Karim Ledesma is the program coordinator of the Biodiversity Monitoring and Assessment Program at the Smithsonian Conservation Biology Institute’s Center for Conservation and Sustainability. She coordinates the field surveys of the terrestrial and marine research protocols that are implemented along the gas pipeline and marine terminal of a liquid natural gas plant in Peru.

Ledesma accompanies teams to the field to coordinate logistics and ensure scientific design is applied as planned. She also supports the managing directors of the program by reviewing field reports and databases and by coordinating meetings and presentations with the main investigators. 

Ledesma participated in the publication of the analysis of the mitigation hierarchy applied to activities of the liquid natural gas operations. She is particularly interested in understanding the ecology of the desert habitat to support the implementation of restoration activities.

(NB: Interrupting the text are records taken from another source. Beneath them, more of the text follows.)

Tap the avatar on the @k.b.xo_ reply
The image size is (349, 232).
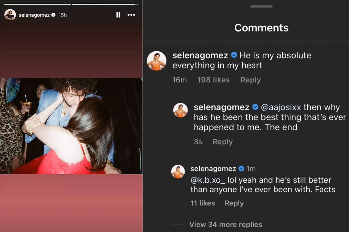178,171

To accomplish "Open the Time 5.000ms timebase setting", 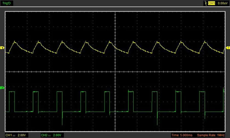I will [182, 135].
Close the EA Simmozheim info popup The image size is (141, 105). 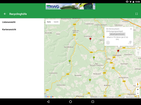[131, 29]
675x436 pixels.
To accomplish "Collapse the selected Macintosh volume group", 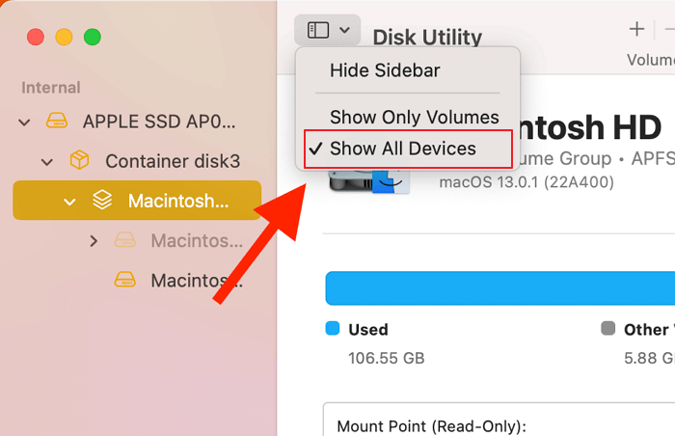I will click(x=69, y=202).
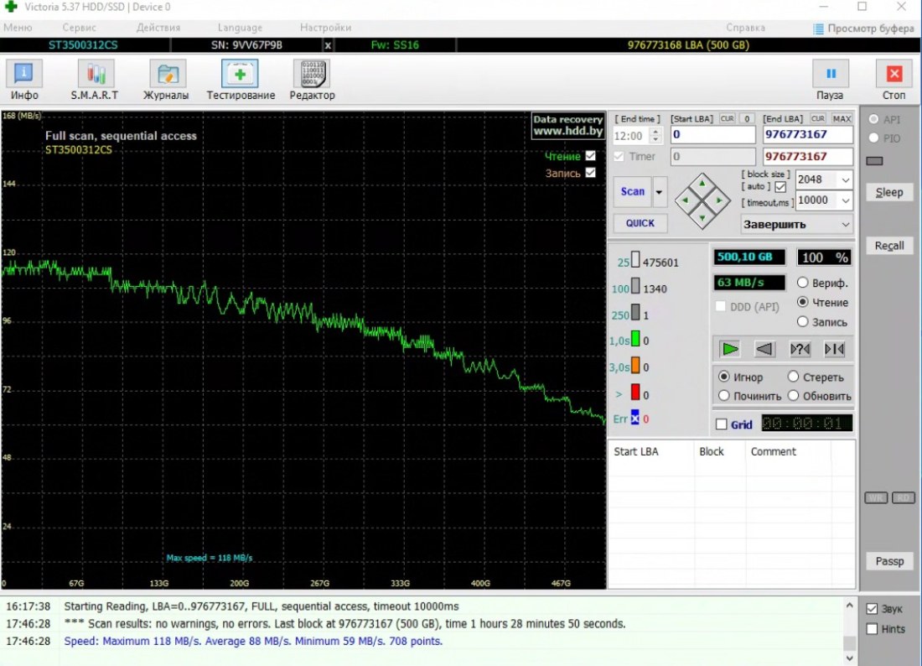Click the QUICK scan button
Screen dimensions: 922x666
[640, 223]
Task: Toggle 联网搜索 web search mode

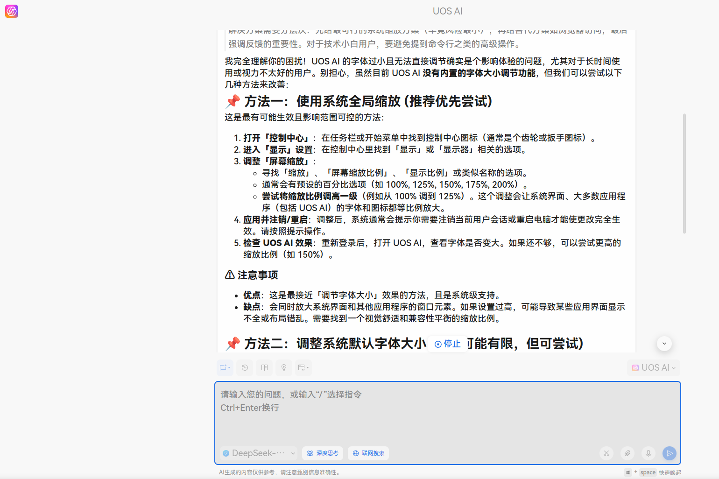Action: (x=368, y=453)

Ledesma studied the diversity and abundance of small mammals in a bamboo forest in Tambopata, Madre de Dios for her master thesis. She worked at World Wildlife Fund on a project that monitored large mammals, such as jaguars, pumas, and peccaries, to understand their home range and establish adequate protected areas. Since 2005, Ledesma has investigated the species and populations of viscachas (Lagidium) in southern Ecuador and northern Peru.

Projects

From the Andes to the Pacific

Scientists are monitoring habitat and species, including the Andean cat, pencil catfish and Peruvian long-snouted bat, to help integrate biodiversity conservation into the construction and operation of a gas pipeline that stretches from the eastern Andes to the Pacific coast of Peru.